Редкое сочетание, принёсшее страдальцу оздоровительный катарсис, исследователь усмотрел в когда-то данном отцом Чернышевского совете. В письме от 30 октября 1853 года добрый протоиерей советовал сыну «(по поводу его “Опыта словаря Ипатьевской летописи”): “…лучше бы написал какую-нибудь сказочку … сказочка ещё ныне в моде бонтонного мира”».17964 И вот, «через много лет», совет пригодился: в письме от 10 марта 1883 года Чернышевский сообщает жене, что он «хочет написать “учёную сказочку”, задуманную в остроге, в которой её изобразит в виде двух девушек… “Если б ты знала, сколько я хохотал сам с собой… Сколько плакал от умиления...”. То-то его тюремщики доносили, что он «по ночам то поёт, то танцует, то плачет».17975 Можно, конечно, порадоваться, что, подобно Цинциннату Ц. в «Приглашении на казнь», Чернышевского спасает от отчаяния … воображение. Но если посчитать – сколько это, «через много лет», – то найденное здесь «редкое сочетание» очень запоздалого отклика сына на тридцатилетней давности предложение отца и гордость исследователя этим открытием могут показаться несколько натянутыми, подчинёнными модели заданного «рисунка судьбы», в котором автор ищет обязательный для этой модели и соответствующий характеру героя завиток.

Далее, как всегда, тщательно и детально, автором перечисляются все основные обстоятельства жизни в глуши, труднодоступной для удовлетворения элементарных человеческих потребностей, не рождённого здесь якутом, казаком или местным неприхотливым старожилом. Редкая почта, отсутствие медицинской помощи – лечиться приходилось самостоятельно, по учебнику, пища – отвратительная. Пресыщение тем, что раньше его так занимало: «Меня тошнит от “крестьян” и от “крестьянского землевладения”, – писал он сыну».17981

И всё же, какая ни на есть, жизнь брала своё: понемножку осваивал близлежащие окрестности, бродил по мелководью реки, по лесным дорожкам – с корзиной для грибов, собирал и посылал в письмах родным нехитрый гербарий. «Жажду просветительства» пытался, впрочем безуспешно, удовлетворить, домогаясь хоть в чём-то немного цивилизовать якутов.

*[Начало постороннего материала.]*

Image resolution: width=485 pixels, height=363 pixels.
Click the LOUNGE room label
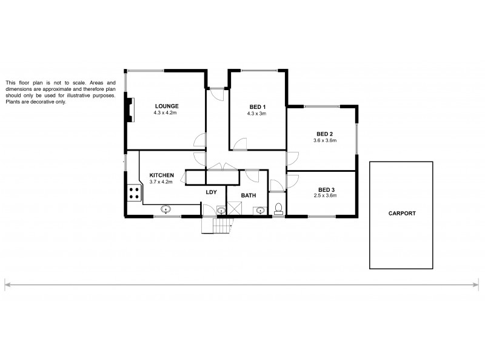pyautogui.click(x=166, y=106)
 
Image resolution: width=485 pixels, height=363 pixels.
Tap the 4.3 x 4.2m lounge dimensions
pyautogui.click(x=166, y=113)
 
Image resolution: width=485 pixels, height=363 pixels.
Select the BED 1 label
pyautogui.click(x=256, y=106)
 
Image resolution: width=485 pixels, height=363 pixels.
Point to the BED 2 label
pyautogui.click(x=325, y=134)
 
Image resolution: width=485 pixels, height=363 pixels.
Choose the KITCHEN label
pyautogui.click(x=161, y=175)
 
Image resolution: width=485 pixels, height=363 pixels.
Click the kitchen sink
pyautogui.click(x=165, y=209)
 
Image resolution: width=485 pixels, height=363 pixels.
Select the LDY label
pyautogui.click(x=211, y=192)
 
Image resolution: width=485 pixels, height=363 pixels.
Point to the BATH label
pyautogui.click(x=249, y=195)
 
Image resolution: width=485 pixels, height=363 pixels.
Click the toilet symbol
pyautogui.click(x=279, y=209)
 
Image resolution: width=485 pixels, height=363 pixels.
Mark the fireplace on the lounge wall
pyautogui.click(x=128, y=109)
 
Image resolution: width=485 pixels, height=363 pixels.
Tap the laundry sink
pyautogui.click(x=221, y=210)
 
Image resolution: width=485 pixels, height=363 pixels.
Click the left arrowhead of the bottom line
pyautogui.click(x=8, y=283)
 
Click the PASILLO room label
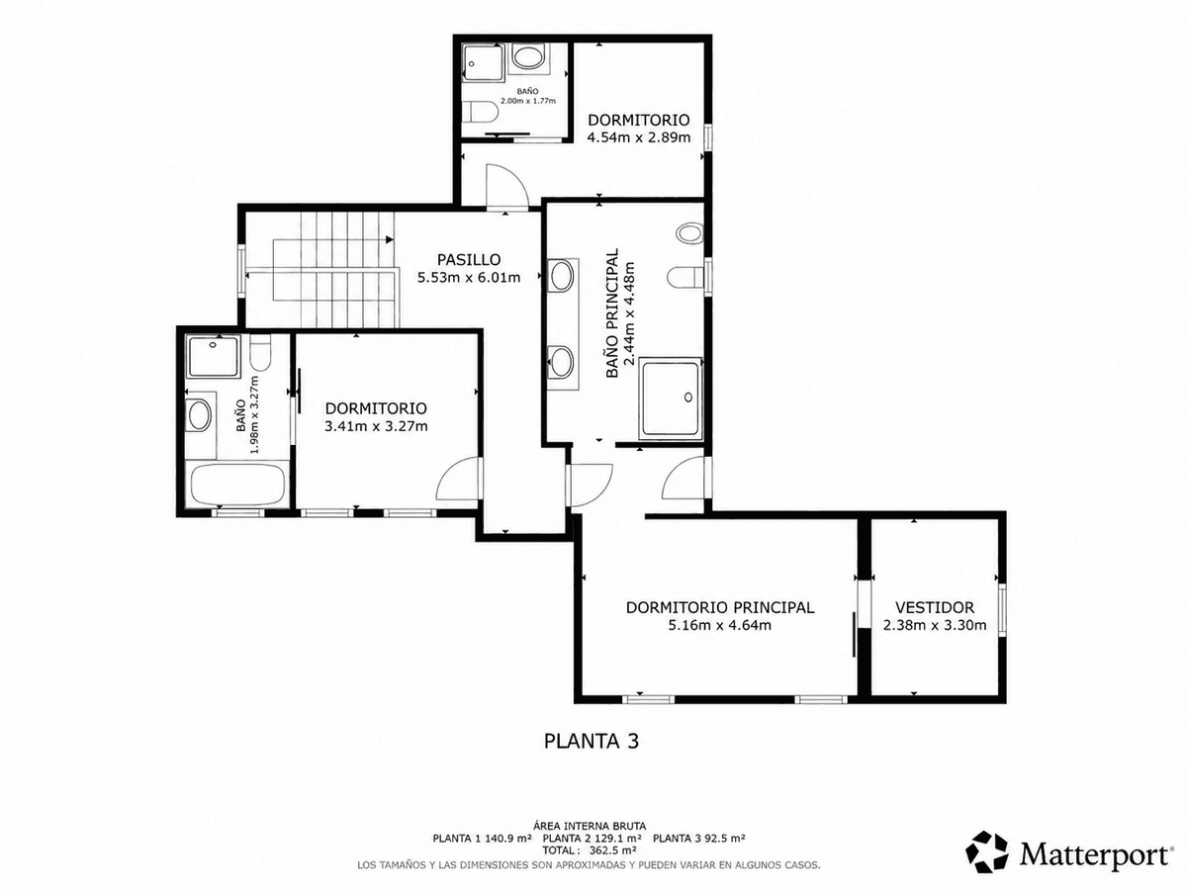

Тоске по общественной деятельности нашёл применение, сочувствуя и пытаясь помочь ссыльным староверам: чуть ли не запросто, со свойственной ему мегаломанией, отправив напрямую Александру II записку с просьбой об их помиловании, поскольку они «почитают Ваше величество святым человеком», – чем только усугубил их положение. Ответа не последовало, но подзащитные были отправлены «в ещё более глухие места».17992 Поистине – к чему бы, хоть как-то касающемуся общественных вопросов, ни прикоснулся Чернышевский, – даже из своей непомерной по расстоянию дали, – сверхчувствительная, неадекватная, близкая к своего рода идиосинкразии, негативная реакция властей свидетельствовала о чуть ли не суеверном страхе перед ним. Нет, и в сибирской глуши не грозила ему лапа забвения, и на этой чудовищной дистанции от Петербурга чувствовалось в нём «что-то», что чиновное сознание отторгало как инородное, нестерпимое и подлежащее по возможности немедленной нейтрализации.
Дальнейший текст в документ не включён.